[Editor's note: This article is part of our Pandemic Parenting series, where we profile mothers about how the pandemic has affected their families. If you would like to share your story, please visit this link for more information.]

Just before the COVID-19 pandemic hit North America, mom-of-three Kathy Heath was looking forward to returning to the workforce when her youngest child started pre-K.

After devoting years to staying at home with her children, Heath was excited to carve out time for herself and her professional goals.

But then the pandemic swept across the globe, changing life as we knew it. Not only was her daughter's entrance to pre-K delayed, but her two older sons began virtual schooling, practically overnight.

"When COVID hit, the responsibility of school fell on me," Heath told Motherly. "Of course, it fell on me—I'm the stay-at-home parent. It was just like, 'oh ok, well everything you were about to have the freedom to do—it has to go on the back burner yet again.'"

Like so many parents around the world, Heath quickly adapted her own career goals to prioritize her family's safety during the pandemic.

She says her oldest child, a 10-year-old boy, is the most aware of how the pandemic has changed their lives.

"He gets kind of frustrated by coronavirus and knowing that there's really not much we can do to prevent it, outside of handwashing," she says. "He's much more connected with his friends through technology, so that part has been easier for him," she adds.

Her youngest child, a four-year-old daughter, had been looking forward to starting school and making friends of her own—until the pandemic happened.

"She always had friends that were brothers' friends and then she finally had this opportunity to have peers. She was so disappointed that she didn't get to have her own friends."

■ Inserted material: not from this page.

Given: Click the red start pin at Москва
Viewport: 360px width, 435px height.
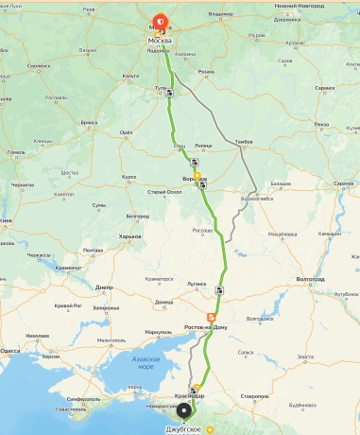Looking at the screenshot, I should (x=160, y=19).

And then on top of that, Heath added, visits from any friends stopped completely as the family began social distancing.

Out of all her children, the pandemic has impacted her middle child the most, says Heath.

"My middle son is eight, and he's on the autism spectrum. He is working really hard to learn the nuances of friendship and communication. The pandemic has affected him the most because he has lost all of his extracurricular activities that gave him the opportunity to practice those skills. When you're on the spectrum, you're already quite isolated so this has really put him even further behind. It's been sad to see because he is actually quite outgoing and deeply wants those connections."

She also said that her son was supposed to have a few assessments related to his autism right before COVID hit.

"It was time to update and see where he's at now, see what's changed. We still have not been able to do that, which is really unfortunate for him and for his teachers at school."

Her son was also taking swimming lessons, which were helping with his safety and gross motor skills, as well as his socialization. But again, they were canceled because of the pandemic.

"He loves to be around other kids and he learns so much from watching other people and picking up on their communication. It's such an incredible learning experience for him and now it's gone. I think he really misses that so much," she adds.

During the pandemic, Heath found a new avenue for her professional and personal goals: She became an autism awareness advocate.

"Autism diagnoses have really increased in the past few years," she explains, "so there's a lot more parents experiencing things that I have experienced. I found that sharing my story with others was incredibly healing."

In an essay for Motherly, Heath wrote, "Autism has allowed me to realize that motherhood isn't about making the life you imagined a reality. It's about confronting your greatest fears and challenges, while the love for your child grows stronger in the face of them.

"My attitude has shifted from showing up from a place of expectation to showing up from a place of acceptance. I might not have all the answers, but I am leaning into my intuition. Letting go of needing to know the next ten steps to move forward, and embracing that just one or two is enough. It has opened me up to all of the possibilities life offers, even if they don't feel comfortable at first. Committing to this motherhood journey, knowing that I am enough."

Although the pandemic began with her disappointment over delayed professional goals, Heath is now finding fulfillment in helping families from around the world.

"The more that my message gets out there, it seems to get to parents of all kinds of families," she says.

Heath says that the pandemic has impacted families' access to therapies and programming for their children. When you factor in the demands of parenting without any support, it can feel overwhelming.

"I think that's the same for all families," she says. "You're not getting that informal support so your caregiving duties have just been full-on. There's no respite for that and there's no time to take a step back for you. That's been really stressful, missing that support, be it formal or informal."

"That's been a real strain for people," she adds.

Heath says that she's spent much of the past year trying to stay positive and help her children thrive.

"I was devastated that [working outside the home] became such a distant reality for me. However, I was reminded of how much I enjoy spending time with my kids, and how special their bond is when there isn't much outside interference put on their relationships. I started to see it as a way to enjoy their childhood in a way I wouldn't have otherwise been able to, and I relaxed into it. I thought this time would be really stressful for them, so I decided to make sure I wasn't stressed and set a good example of letting go of the things we can't control."

Heath says that her marriage has gotten stronger, too, as she and her husband had to lean on each other during the pandemic.

"We really stepped up for one another. I think it's really helped our relationship as being a team. We always were, but this has tested so many aspects of that."

"And for the kids, they have a really strong bond because they don't have anybody else to play with," she says with a laugh. "They were forced to spend that time together. They've really strengthened their bonds as siblings and that's been really nice to see."